(Görev 1)
Kutuplarda oruçla ilgili haberde anlatılan fetvaya göre bu bölgelerdeki Müslümanlar oruçta hangi şehrin saat dilimini ve iftar vaktini esas alacak?
(Görev 2)
Kutuplarda oruçla ilgili haberde "Ülkenin kuzey bölgelerinde" sözlerini içeren ifadeyle başlayıp "fetva verdiğini kaydetti." ile biten bölümü kelimesi kelimesine aktarın.
(Görev 3)
Kutuplarda oruçla ilgili haberi kaldığı yerden sürdürün.

(Alıntılanan metin)
----------

Güneşin batmadığı ülkelerde oruç nasıl tutulur?

Güneşin batmadığı kutup bölgeleri için Rusya Müftülüğü önemli bir fetva verdi.

Güneşin batmadığı ülkelerde oruç nasıl tutulur?
GİRİŞ 16.07.2013 15:23 GÜNCELLEME 17.07.2013 07:48
Bu Habere 25 Yorum Yapılmış
ÖNEMLİ KONULAR

Rusya'nın kuzey kesimlerinde ve kutuplara yakın alanlarda yaşayan Müslümanların hayatlarını kolaylaştıracak yeni bir karar alındı.

Ülkenin kuzey bölgelerinde gündüz uzunluğunun 20 saati geçtiği ve karanlık çökmeyen bölgelerde oruç tutanları gündemine alan Rusya Müftüler Konseyi, yeni bir fetva yayınlayarak oruç süresini kısıtladı.

Rusya Müftüler Konseyi Başkan Yardımcısı Ruşan Abbyasov, geniş coğrafi alana sahip Rusya'da güneşin batmadığı bölgelerde oruç tutan Müslüman toplumunun Mekke'ye uygun şekilde iftarlarını açtıklarını söyledi.

Ramazan ayı ve Rusya'daki Müslümanların yaşamlarına ilişkin açıklamada bulunan Abbyasov, ülkenin Kuzey Kutbu'na yakın bazı bölgelerinde yaz aylarında güneşin batmadığını veya çok kısa süreliğine battığını vurgulayarak, Rusya Müftüler Konseyi'nin bu bölgelerde yaşayan Müslümanlar için Mekke saat dilimi ve iftar vaktini baz alarak oruç tutmaları yönünde fetva verdiğini kaydetti.

----------

(Öğelerden alıntılar)
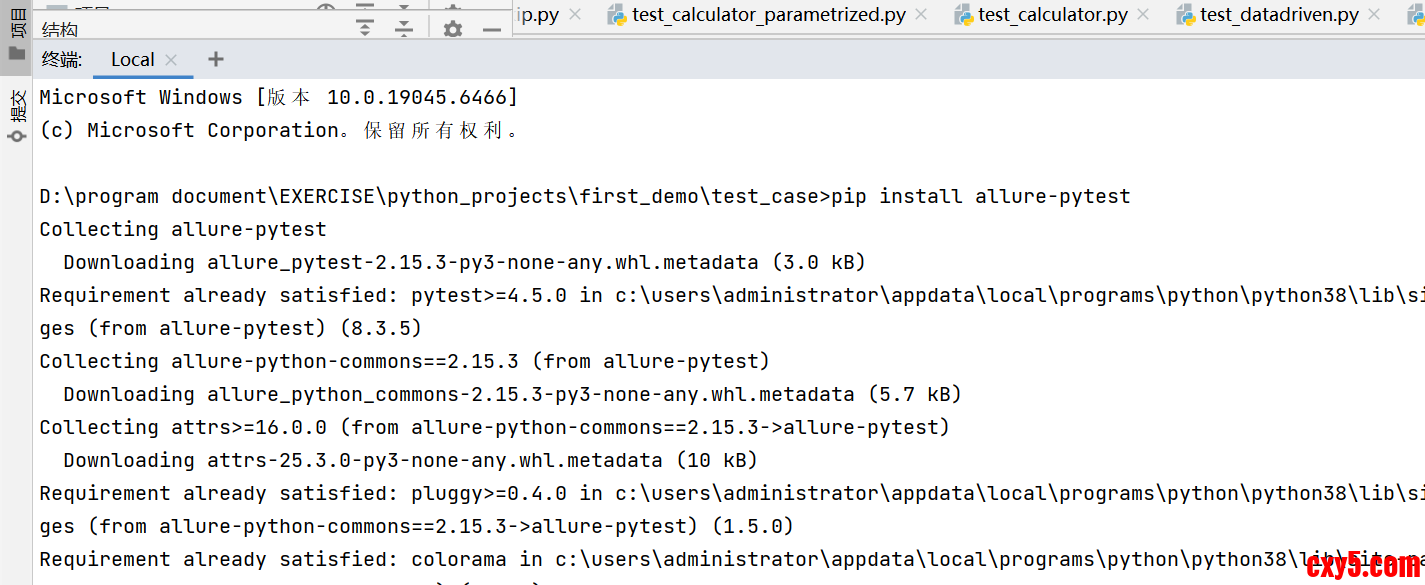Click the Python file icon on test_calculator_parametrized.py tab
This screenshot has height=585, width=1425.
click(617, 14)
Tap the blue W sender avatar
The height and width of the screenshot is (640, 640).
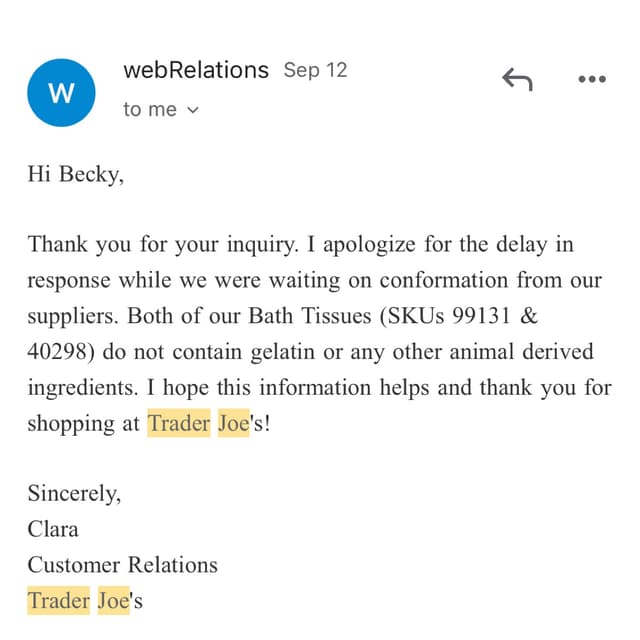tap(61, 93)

----------

(Yanıt 1)
Mekke'nin saat dilimini ve iftar vaktini.

(Yanıt 2)
Ülkenin kuzey bölgelerinde gündüz uzunluğunun 20 saati geçtiği ve karanlık çökmeyen bölgelerde oruç tutanları gündemine alan Rusya Müftüler Konseyi, yeni bir fetva yayınlayarak oruç süresini kısıtladı.

Rusya Müftüler Konseyi Başkan Yardımcısı Ruşan Abbyasov, geniş coğrafi alana sahip Rusya'da güneşin batmadığı bölgelerde oruç tutan Müslüman toplumunun Mekke'ye uygun şekilde iftarlarını açtıklarını söyledi.

Ramazan ayı ve Rusya'daki Müslümanların yaşamlarına ilişkin açıklamada bulunan Abbyasov, ülkenin Kuzey Kutbu'na yakın bazı bölgelerinde yaz aylarında güneşin batmadığını veya çok kısa süreliğine battığını vurgulayarak, Rusya Müftüler Konseyi'nin bu bölgelerde yaşayan Müslümanlar için Mekke saat dilimi ve iftar vaktini baz alarak oruç tutmaları yönünde fetva verdiğini kaydetti.

(Yanıt 3)
Konseyin, Müslüman toplumunun önemli din adamlarının verdiği ve gündüz vakti ortalaması olan 12 saatin çok üzerinde yaklaşık 19 ve üzeri saat gündüz vaktinin yaşandığı bölgelerdeki oruç vakitleriyle ilgili fetvanın Rusya Müslümanları için de uygulanmasına karar verdiğini kaydeden Abbyasov, "Güneşin batmadığı bölgelerde yaşayan Müslümanlar, Mekke saatine uygun iftar açabilir" dedi.

Abbyasov, bu fetvaya uygun olarak sahur vaktinin yerel koşullara uygun belirlendiğini, ancak iftar saatinin Mekke'deki iftar saatinin emsali olan yerel saatte açılmasının uygun bulunduğunu aktardı.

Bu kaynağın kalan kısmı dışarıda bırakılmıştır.